I finally wake up naturally at around 10:30 or 11. This part is great, I lay in bed from the time consciousness is barely on me to the time I can't help but open my eyes and think about my day and my big project and whatever else is on my brain. It's my personal form of meditation!

From there I check my phone and do any quick replies to emails or Etsy messages from bed.

Then I'm up and ready to do whatever big project is at hand, today it's writing here and working on my blog so “up” just means an extra pillow to prop me up. However this afternoon I am finishing up yesterday's big project by spinning in the living room, so I do get up-up eventually!

The evening brings my mate home and I generally spend it cooking dinner, doing chores and cuddling up with a new favourite on Netflix.


There are so many ways to make a living as a maker – how are you doing it? What have you combined and how has that changed through the years?

I started selling hand dyed fiber with this vision of being 100% supported by it. That was 5 years ago.

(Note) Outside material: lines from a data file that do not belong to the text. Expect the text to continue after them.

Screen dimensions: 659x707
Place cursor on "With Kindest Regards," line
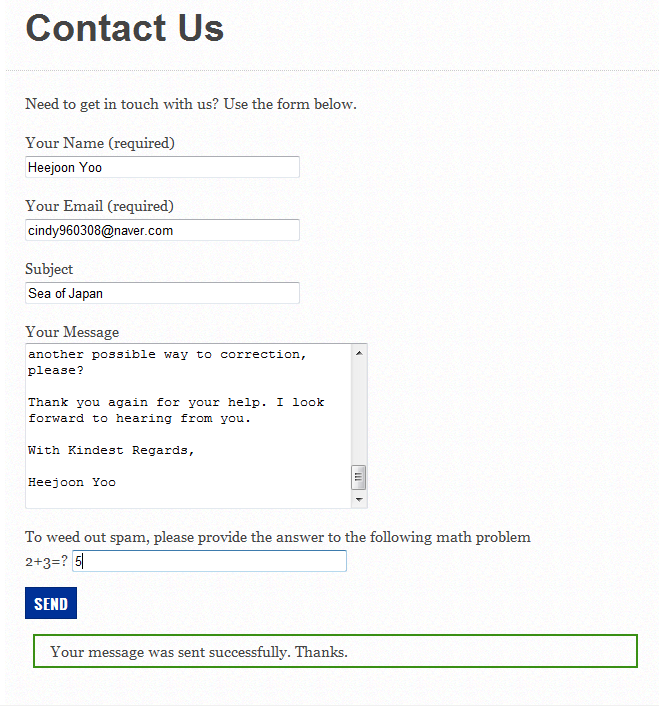tap(111, 450)
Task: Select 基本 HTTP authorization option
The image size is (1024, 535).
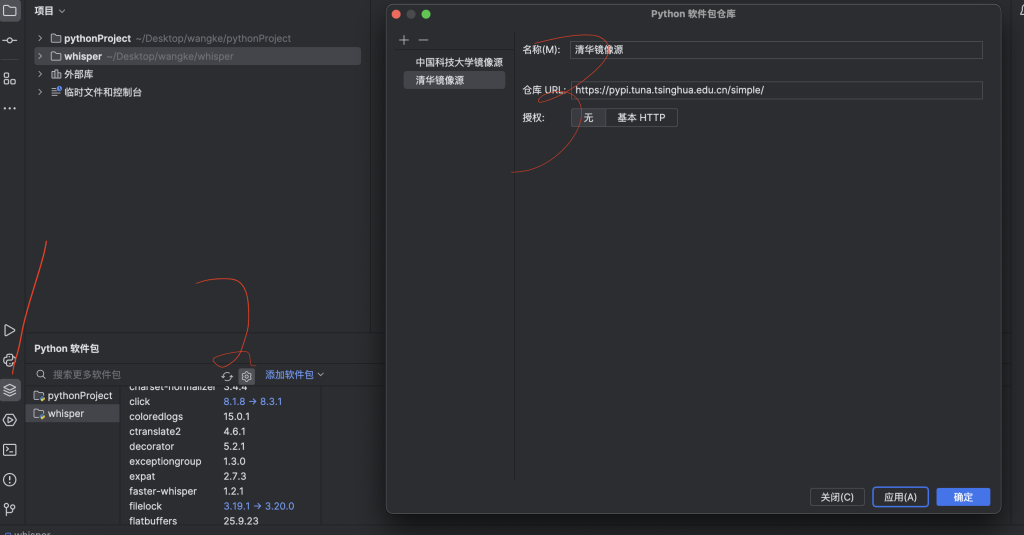Action: [x=641, y=118]
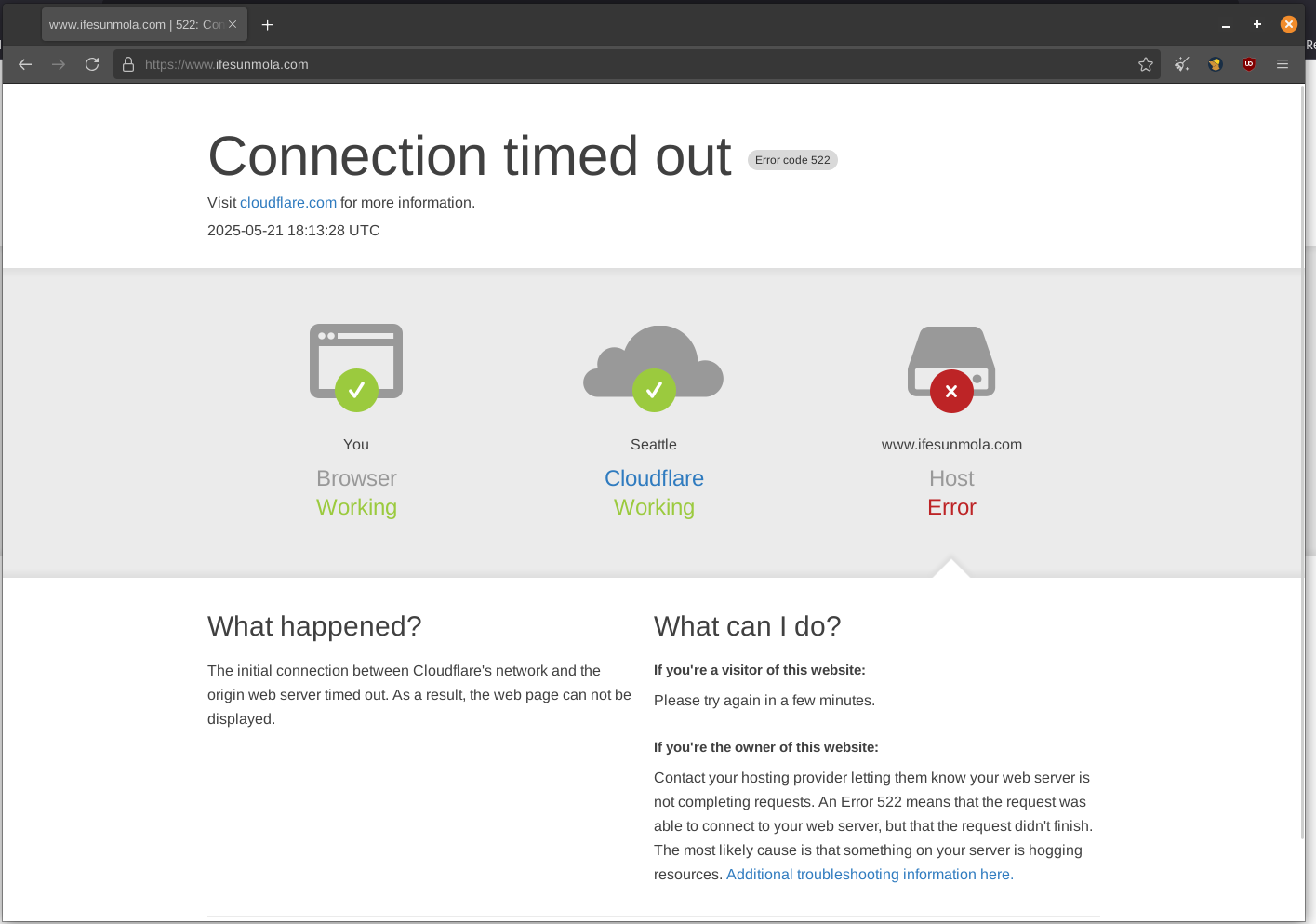Click the Cloudflare cloud status icon
Screen dimensions: 1316x924
pyautogui.click(x=654, y=367)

I've grown a lot and learned to listen to my North Stars and myself in terms of success. Once I started to look inside instead of outside and slowly shed the playlists I thought I had to follow I really started to hone in on what my business looks like now.

I still dye fiber, but I only dye 4-6 pounds a month. I specialize in unique blends and you will rarely ever see Merino shadow my door. By keeping it small I find I look forward to each dye day instead of panicking about how I am going to get all this to sell FAST so I can dye X lbs by YESTERDAY!

Next are my ebooks. I went through a lot of crash and burn variations of packing up my teaching passion into a neat e-course before I landed on ebooks. I adore the entire process of creating these and foresee them being a huge part of my business for a very long time.

The final major component is blogging. Building a thriving handmade lifestyle brand with my blogging is one of my big overarching goals this year. I have had a blog since that first sale but in the last year I have really buckled down and created something I am extremely proud of.

I also write for magazines and sometimes teach in person.



What new thing are you exploring now?

Right now I am stretching my wings in this new kind of peace that comes with having stability in my business and my personal life that I've never had before.

In all honestly, it's been a really hard stretch.

To a kid who has always found home in chaotic frenzy, it doesn't feel totally okay to be at peace with where my business is.

I'm leaning in and trying to embrace this stability by improving the aspects of my business that I didn't feel like I could focus on before like building a store apart from Etsy and my email list.

What's your definition of success in your business?

To me success is being able to do what I love, which is living and sharing a handmade lifestyle.
I get to share my passion through teaching and blogging and supplying beautiful fiber.

I also get to share by being able to buy handmade and ethical products for myself and my family, which means I put my money where my mouth is in terms of my ethics and beliefs. For example I bought my husband and I handmade slippers from Ukraine instead of Wal-Mart because I now have the financial freedom to do that.

Making thousands of dollars a month or making enough so that my husband can quit his job (he'd be crushed to leave the Army) isn't what I want or need. Understanding that is okay was the most freeing lesson I've learned in business to date.


What's the next destination you're working towards?

My North Stars this year are Bold and Intentional.

Right now that means building a strong foundation under my business which is requiring me to be bold and intentional because it means not losing myself in another chaotic new project but also because some of those tasks are extremely scary or boring, usually both!